Author: | Wojciech Muła |
---|---|
Added on: | 2014-09-21 |
Updates: | 2016-03-07 (Core i5 results) |
Contents
For a nibble (0..15) stored in a byte conversion could be coded in this way:
char nibble_to_hex(uint8_t byte) { assert(byte >= 0 && byte <= 15); char c = byte + '0'; if (byte > 9) c += 'a' - '0' - 10; return c; }
If a nibble is greater than 9, then resulting letter have to be ASCII 'a' .. 'f' (or 'A' .. 'F'). It's done with simple correction of the code; value of correction 'a' - 10 - '0' is 39, and for uppercase letters it is 7.

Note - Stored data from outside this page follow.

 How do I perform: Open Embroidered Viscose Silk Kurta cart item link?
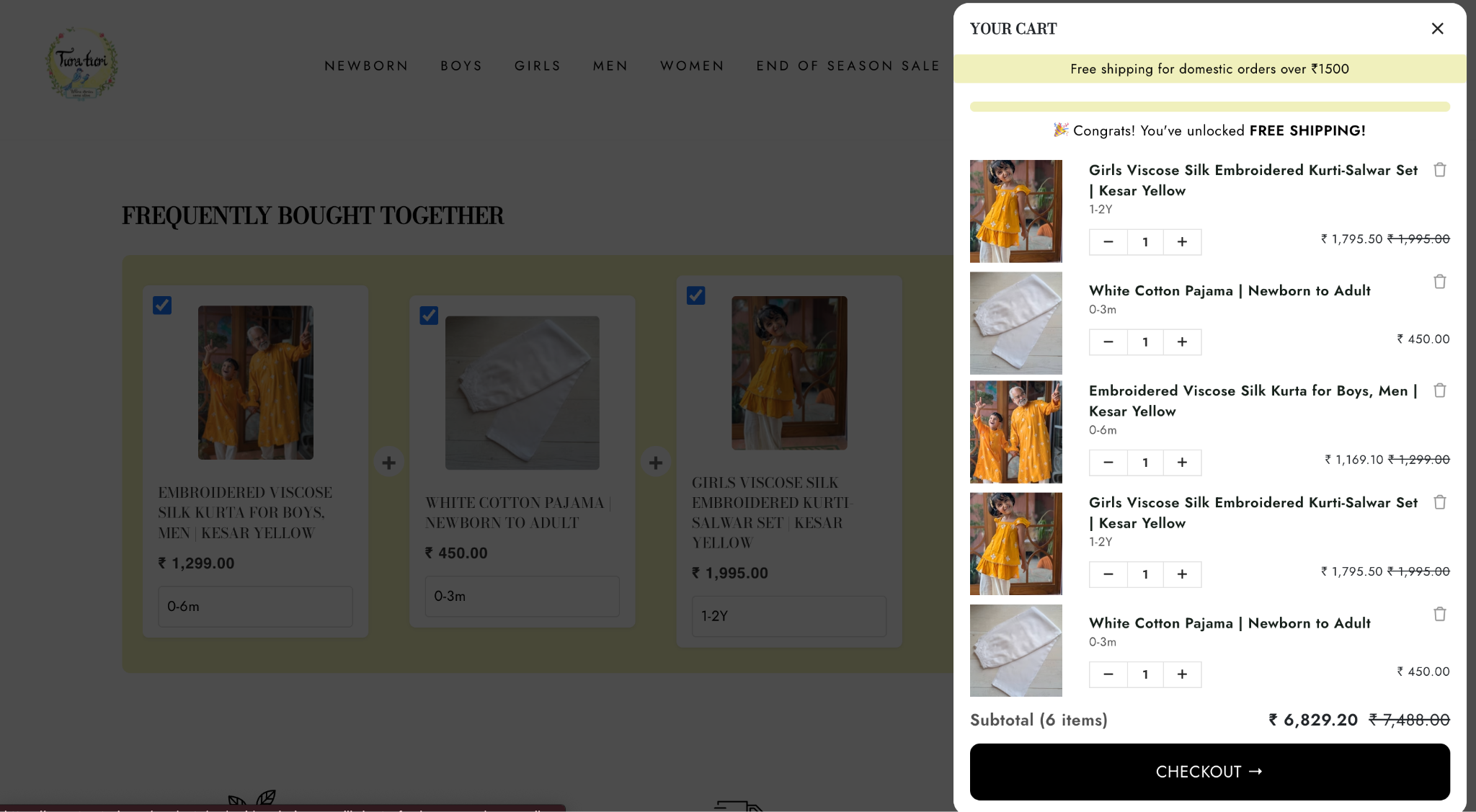1253,401
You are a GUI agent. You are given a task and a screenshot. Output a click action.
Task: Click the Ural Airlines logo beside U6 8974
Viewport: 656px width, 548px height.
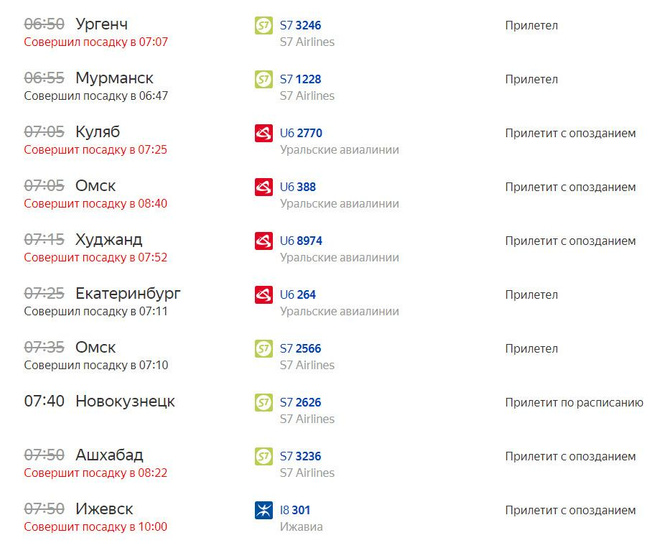click(x=264, y=241)
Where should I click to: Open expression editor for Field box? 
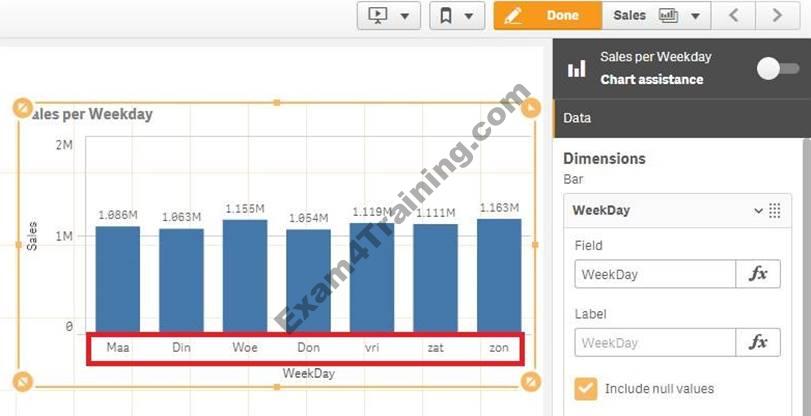[x=757, y=274]
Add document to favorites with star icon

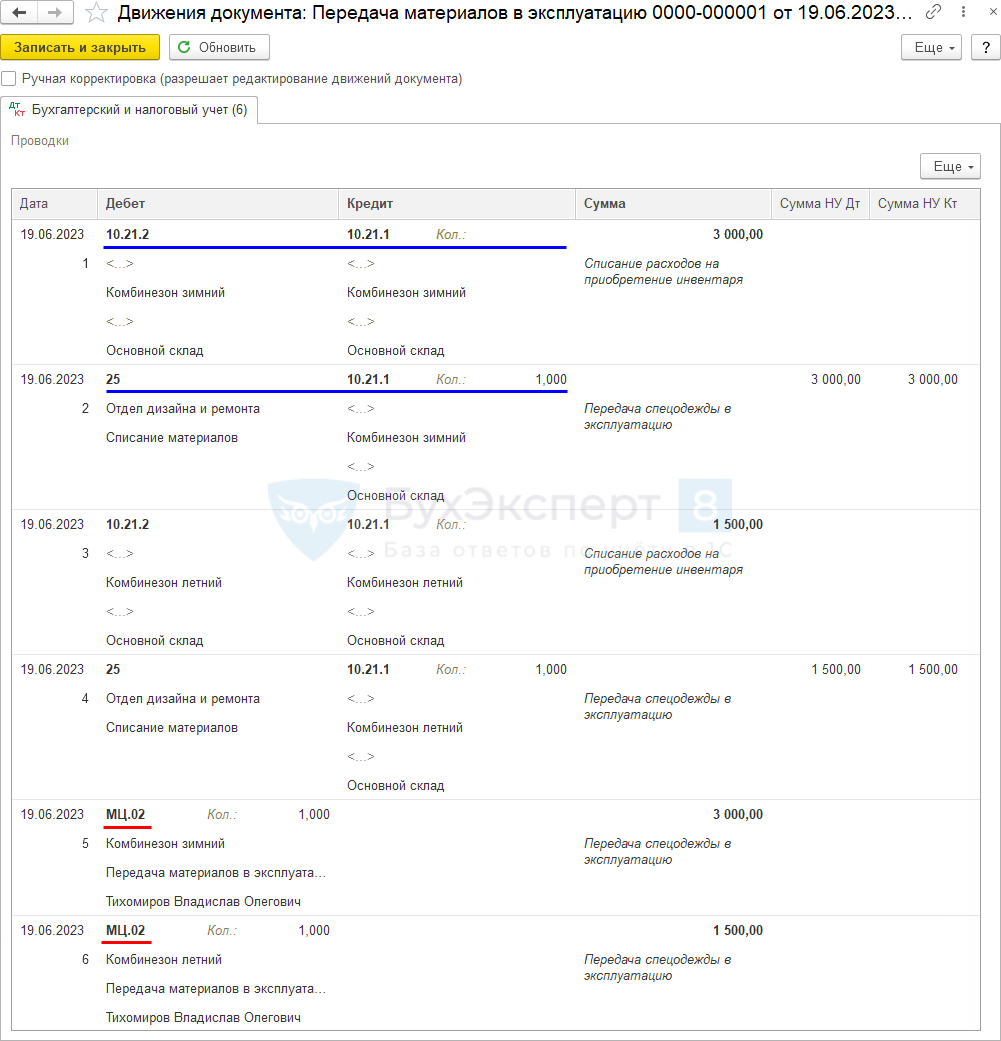(96, 13)
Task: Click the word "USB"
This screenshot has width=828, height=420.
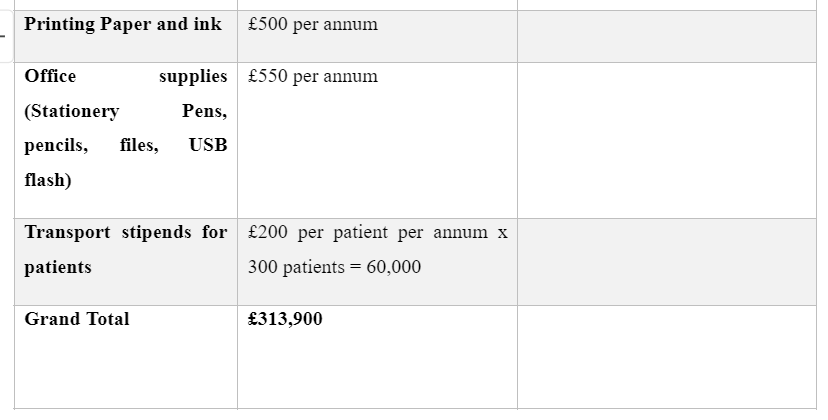Action: [x=208, y=145]
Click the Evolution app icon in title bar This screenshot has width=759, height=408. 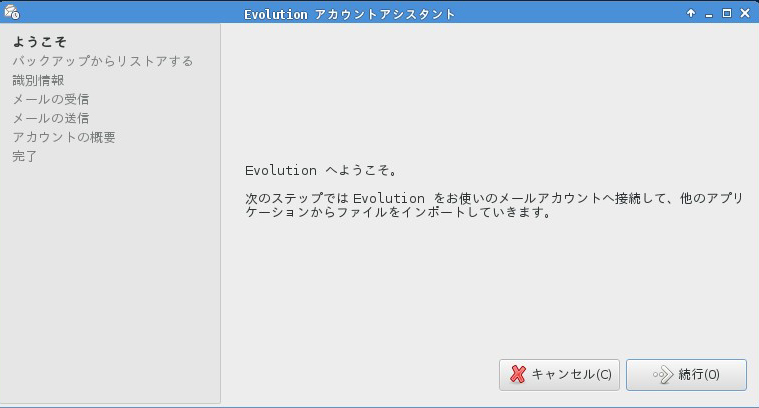10,13
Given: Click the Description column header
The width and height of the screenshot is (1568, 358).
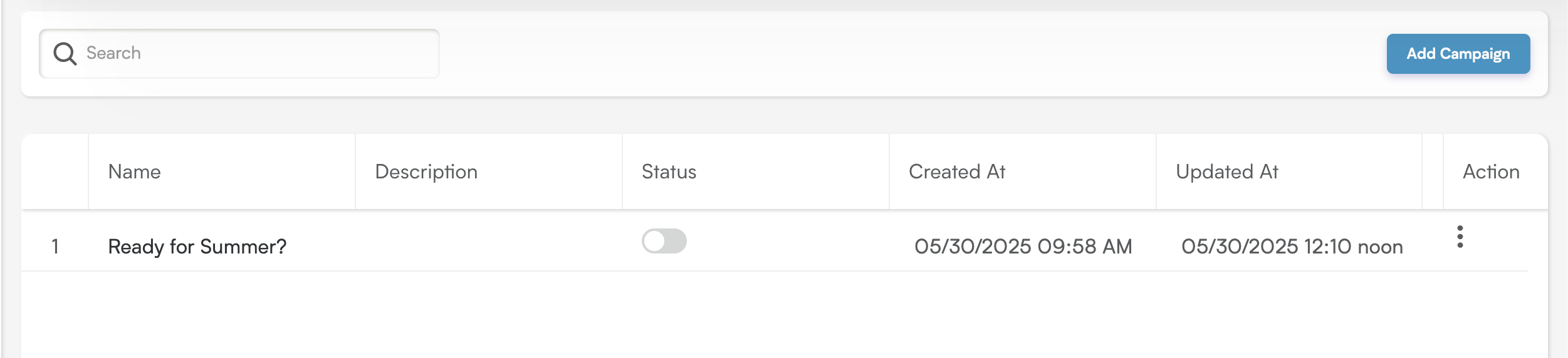Looking at the screenshot, I should click(426, 172).
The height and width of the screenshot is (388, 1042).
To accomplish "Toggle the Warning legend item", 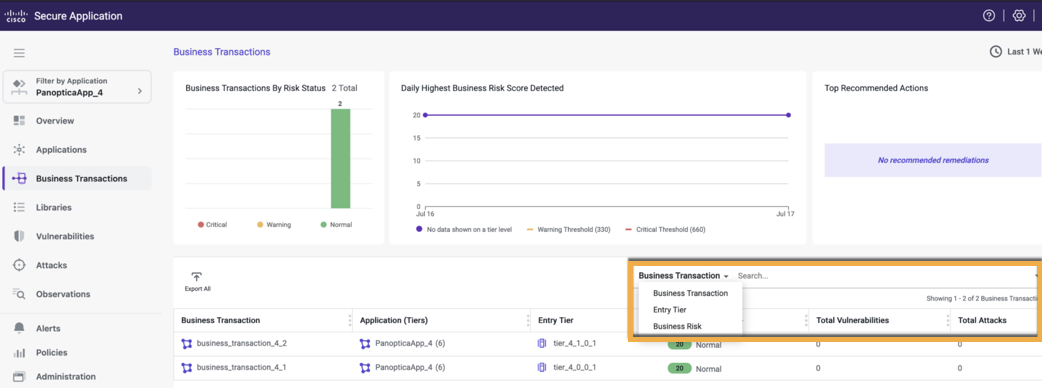I will tap(273, 225).
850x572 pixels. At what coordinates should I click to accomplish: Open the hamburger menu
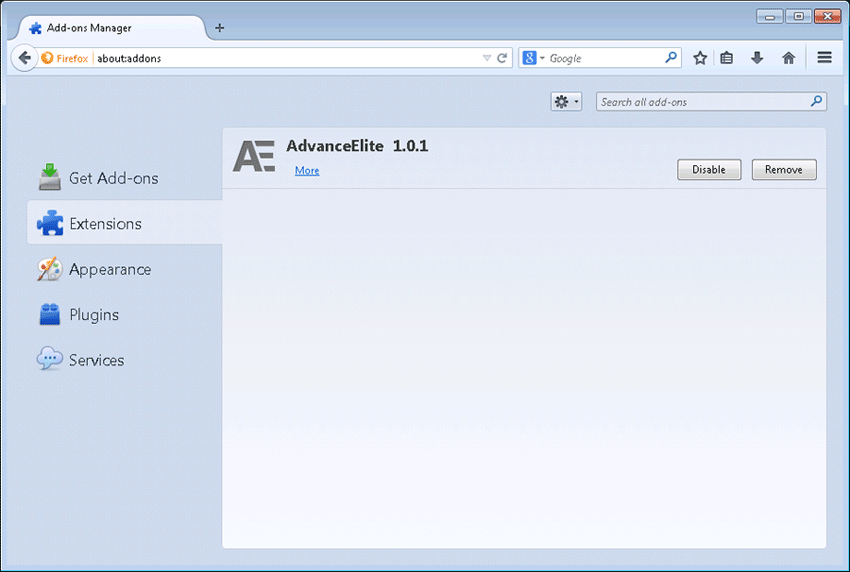click(824, 58)
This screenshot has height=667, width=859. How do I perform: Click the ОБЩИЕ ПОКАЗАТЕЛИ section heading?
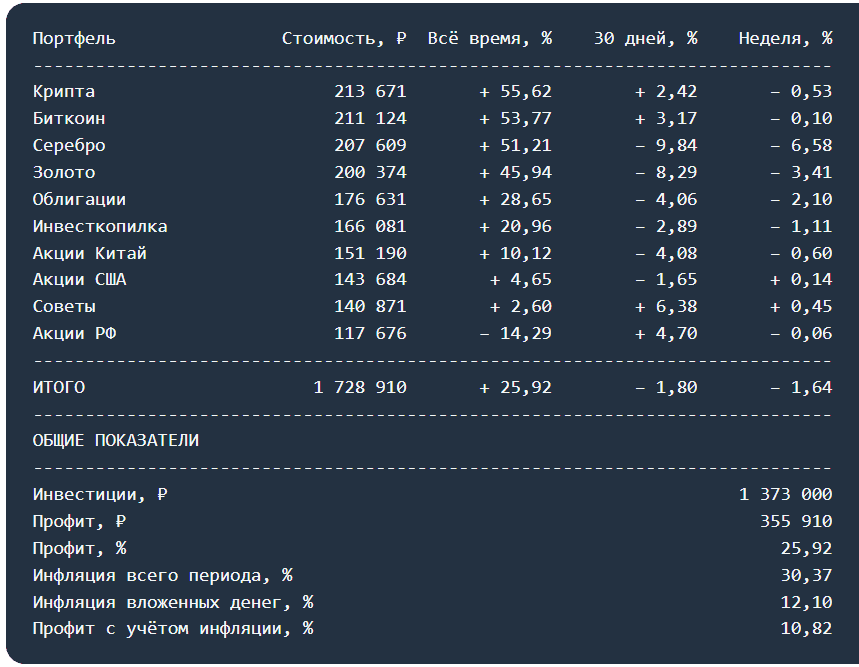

The condition have to be replaced by branchless expression. First code is changed to:
char nibble_to_hex2(uint8_t byte) { assert(byte >= 0 && byte <= 15); const char corr = 'a' - '0' - 10 const char c = byte + '0'; uint8_t mask = (byte > 9) ? 0xff : 0x00; return c + (mask & corr); }
We're bit closer. Now the question is: how to get a mask from condition byte > 9? Let's examine simple addition: 128 - 10 + x. For values x = 0 .. 9 the result is in range 128 - 10 .. 128 - 9 and for values x = 10 .. 15 the result is in range 128 .. 128 + 5.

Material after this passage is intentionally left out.